ÉNONCÉ DU PROBLÈME: Recopiez fidèlement, dans l'extrait sur la crise du conteneur, tout ce qui va de « À partir de » jusqu'à « service de Maersk. ».

EXTRAIT RETENU:
☆ ☆ ☆
La "crise" du conteneur découlant de la congestion de la ligne régulière se répercute pour les chargeurs sur leur façon d'aborder la chaîne d'approvisionnement et leurs relations avec les armateurs. La SITL a donné lieu à un débat sur une situation qui pourrait bien redessiner l'architecture du transport maritime.
"Souvenons-nous juste un instant de la situation catastrophique des compagnies maritimes sur le plan financier à la fin de l'année 2019. Elles devaient de surcroît faire face à la mise en œuvre de l’IMO 2020 (baisse de la teneur en soufre des carburants marins, NDLR) qui a été finalement un succès", a rappelé Jérôme de Ricqlès, expert maritime chez Upply, qui intervenait dans l'une des conférences de la semaine de l’innovation de transport et de la logistique (SITL) le 13 septembre 2021. Fin 2019, le blank sailing était une arme défensive pour les compagnies maritimes.
À partir de mars 2020, tout a basculé avec la reprise de l’économie chinoise, il est devenu une arme offensive pour réguler le marché et le déséquilibre entre offre et demande. "Aujourd’hui, dans le transport maritime, la pandémie a supprimé la peak season. La régularité et la fluidité ont disparu. Les prévisions ne sont désormais plus possibles", a reconnu l'expert ligne régulière de la place de marché de transport de fret.
" Nous sommes conscients qu’il est difficile de fournir un service satisfaisant alors que nous enregistrons des résultats très satisfaisants", a réagi Claus Ellemann-Jensen, directeur général France de Hapag-Lloyd, après des années au service de Maersk.
À l’issue d’un premier semestre positif, le dirigeant anticipe une fin d’année tout aussi exceptionnelle et en forte croissance par rapport aux années noires qui ont précédé. "Nous cherchons à améliorer nos services en achetant ou faisant construire des navires et des conteneurs. Nous avons ainsi 656.000 EVP en commande. Nos relations avec les clients sont une vraie préoccupation. Nous veillons à fournir les informations les plus précises, pour permettre une organisation optimale de leur supply chain avec des solutions logistiques les plus adaptées à chacun. Il est important de travailler tous ensemble pour sortir de cette situation éprouvante pour tous".
☆ ☆ ☆
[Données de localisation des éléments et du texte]
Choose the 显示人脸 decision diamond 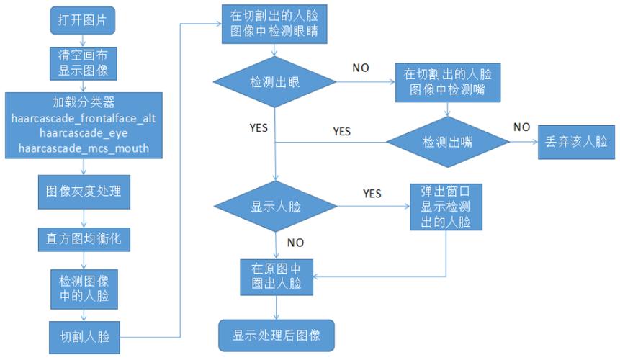[x=276, y=206]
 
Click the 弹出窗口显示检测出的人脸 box [x=446, y=207]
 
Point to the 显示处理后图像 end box [x=276, y=335]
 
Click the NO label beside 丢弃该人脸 [x=521, y=127]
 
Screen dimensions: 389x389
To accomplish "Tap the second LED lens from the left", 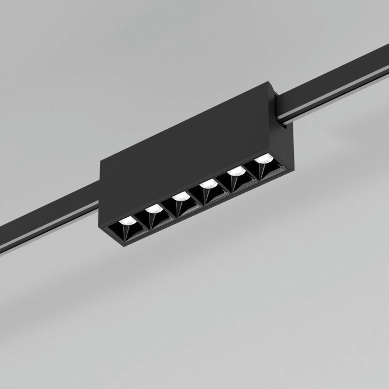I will (x=154, y=208).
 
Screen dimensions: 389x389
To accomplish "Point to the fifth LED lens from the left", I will (x=236, y=171).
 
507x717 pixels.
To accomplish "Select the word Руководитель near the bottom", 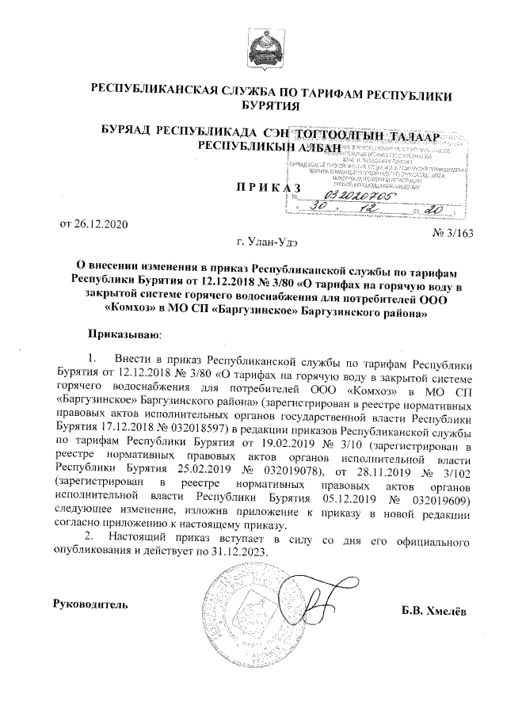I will (89, 605).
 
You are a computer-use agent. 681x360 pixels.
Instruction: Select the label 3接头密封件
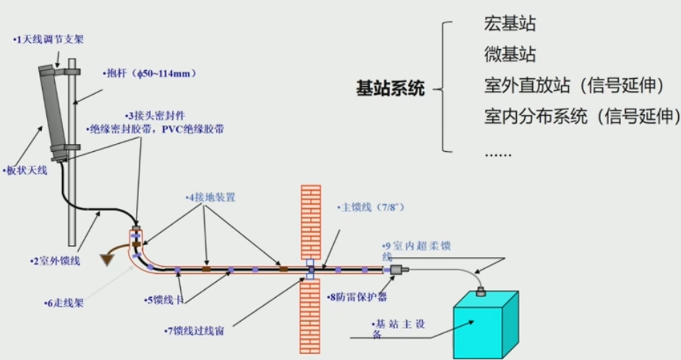(x=155, y=116)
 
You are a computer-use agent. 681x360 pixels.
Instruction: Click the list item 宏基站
(x=510, y=24)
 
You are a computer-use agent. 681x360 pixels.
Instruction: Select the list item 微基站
(x=510, y=55)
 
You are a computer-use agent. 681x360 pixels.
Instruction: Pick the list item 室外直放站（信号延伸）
(x=574, y=85)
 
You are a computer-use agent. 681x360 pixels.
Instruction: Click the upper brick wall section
(x=310, y=220)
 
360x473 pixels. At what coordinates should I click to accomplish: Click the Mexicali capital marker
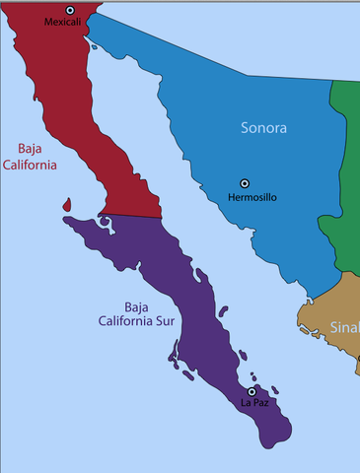click(x=70, y=10)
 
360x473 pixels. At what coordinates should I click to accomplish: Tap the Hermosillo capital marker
click(x=245, y=183)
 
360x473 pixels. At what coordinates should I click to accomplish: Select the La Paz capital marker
click(x=252, y=391)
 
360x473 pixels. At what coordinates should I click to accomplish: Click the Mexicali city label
click(x=62, y=22)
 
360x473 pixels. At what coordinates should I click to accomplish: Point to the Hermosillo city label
click(x=252, y=197)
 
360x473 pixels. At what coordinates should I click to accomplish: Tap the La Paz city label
click(x=254, y=403)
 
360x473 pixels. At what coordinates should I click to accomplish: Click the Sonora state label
click(x=263, y=128)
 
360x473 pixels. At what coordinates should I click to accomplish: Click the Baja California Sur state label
click(x=137, y=312)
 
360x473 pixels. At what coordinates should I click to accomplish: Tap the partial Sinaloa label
click(x=344, y=327)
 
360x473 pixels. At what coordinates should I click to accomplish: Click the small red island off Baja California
click(x=66, y=206)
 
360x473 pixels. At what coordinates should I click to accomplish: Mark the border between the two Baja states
click(x=128, y=216)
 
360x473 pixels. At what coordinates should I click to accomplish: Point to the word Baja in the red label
click(x=33, y=149)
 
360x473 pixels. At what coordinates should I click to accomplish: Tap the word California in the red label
click(x=31, y=165)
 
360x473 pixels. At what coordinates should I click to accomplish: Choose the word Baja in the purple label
click(x=137, y=305)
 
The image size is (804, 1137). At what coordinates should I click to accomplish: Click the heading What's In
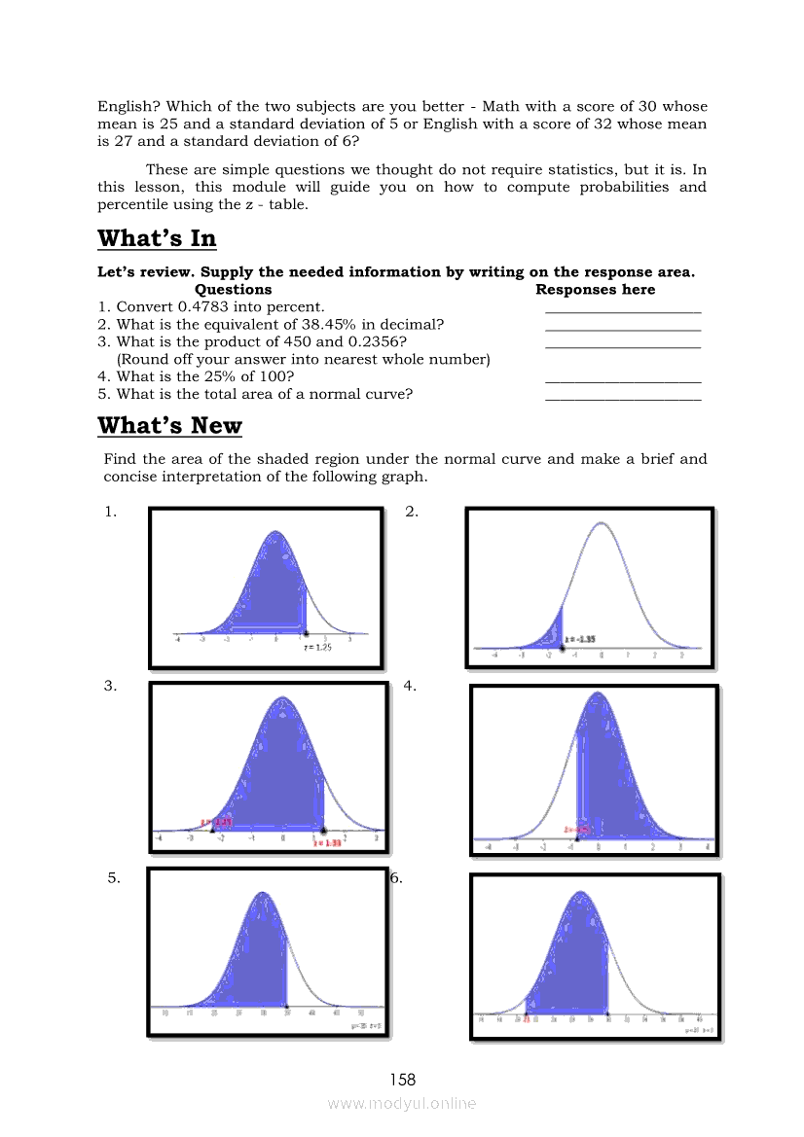[157, 239]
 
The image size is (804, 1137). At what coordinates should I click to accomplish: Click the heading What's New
[169, 426]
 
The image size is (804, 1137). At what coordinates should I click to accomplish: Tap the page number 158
[402, 1079]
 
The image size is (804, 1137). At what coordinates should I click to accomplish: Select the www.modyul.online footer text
[402, 1103]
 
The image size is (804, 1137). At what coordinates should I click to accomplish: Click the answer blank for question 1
[623, 309]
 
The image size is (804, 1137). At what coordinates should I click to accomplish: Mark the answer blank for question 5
[623, 397]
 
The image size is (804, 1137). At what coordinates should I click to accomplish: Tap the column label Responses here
[595, 290]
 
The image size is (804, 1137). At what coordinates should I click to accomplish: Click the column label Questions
[233, 290]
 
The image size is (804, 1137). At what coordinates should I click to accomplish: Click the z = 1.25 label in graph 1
[318, 646]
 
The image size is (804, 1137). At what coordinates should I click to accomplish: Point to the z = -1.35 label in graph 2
[581, 639]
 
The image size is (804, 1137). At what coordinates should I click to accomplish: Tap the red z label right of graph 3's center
[327, 842]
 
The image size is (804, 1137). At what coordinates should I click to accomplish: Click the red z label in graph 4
[576, 830]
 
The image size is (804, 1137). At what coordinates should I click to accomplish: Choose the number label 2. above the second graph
[412, 513]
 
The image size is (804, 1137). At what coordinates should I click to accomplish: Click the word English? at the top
[128, 107]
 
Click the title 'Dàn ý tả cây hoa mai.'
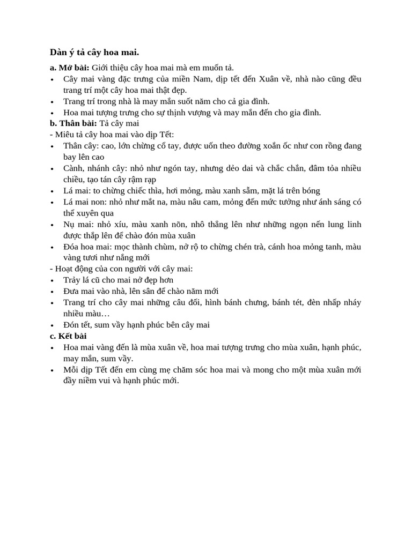point(94,52)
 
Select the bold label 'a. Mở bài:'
point(69,68)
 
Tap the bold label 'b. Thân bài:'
point(73,123)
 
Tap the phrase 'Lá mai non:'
point(84,202)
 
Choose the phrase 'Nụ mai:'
point(78,224)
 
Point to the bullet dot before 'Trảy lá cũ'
point(52,280)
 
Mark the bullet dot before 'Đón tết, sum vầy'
point(52,325)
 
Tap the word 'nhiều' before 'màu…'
point(75,314)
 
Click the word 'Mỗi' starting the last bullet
point(71,370)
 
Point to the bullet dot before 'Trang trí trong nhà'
☆ ☆ ☆
RÉSULTAT ATTENDU:
À partir de mars 2020, tout a basculé avec la reprise de l’économie chinoise, il est devenu une arme offensive pour réguler le marché et le déséquilibre entre offre et demande. "Aujourd’hui, dans le transport maritime, la pandémie a supprimé la peak season. La régularité et la fluidité ont disparu. Les prévisions ne sont désormais plus possibles", a reconnu l'expert ligne régulière de la place de marché de transport de fret.
" Nous sommes conscients qu’il est difficile de fournir un service satisfaisant alors que nous enregistrons des résultats très satisfaisants", a réagi Claus Ellemann-Jensen, directeur général France de Hapag-Lloyd, après des années au service de Maersk.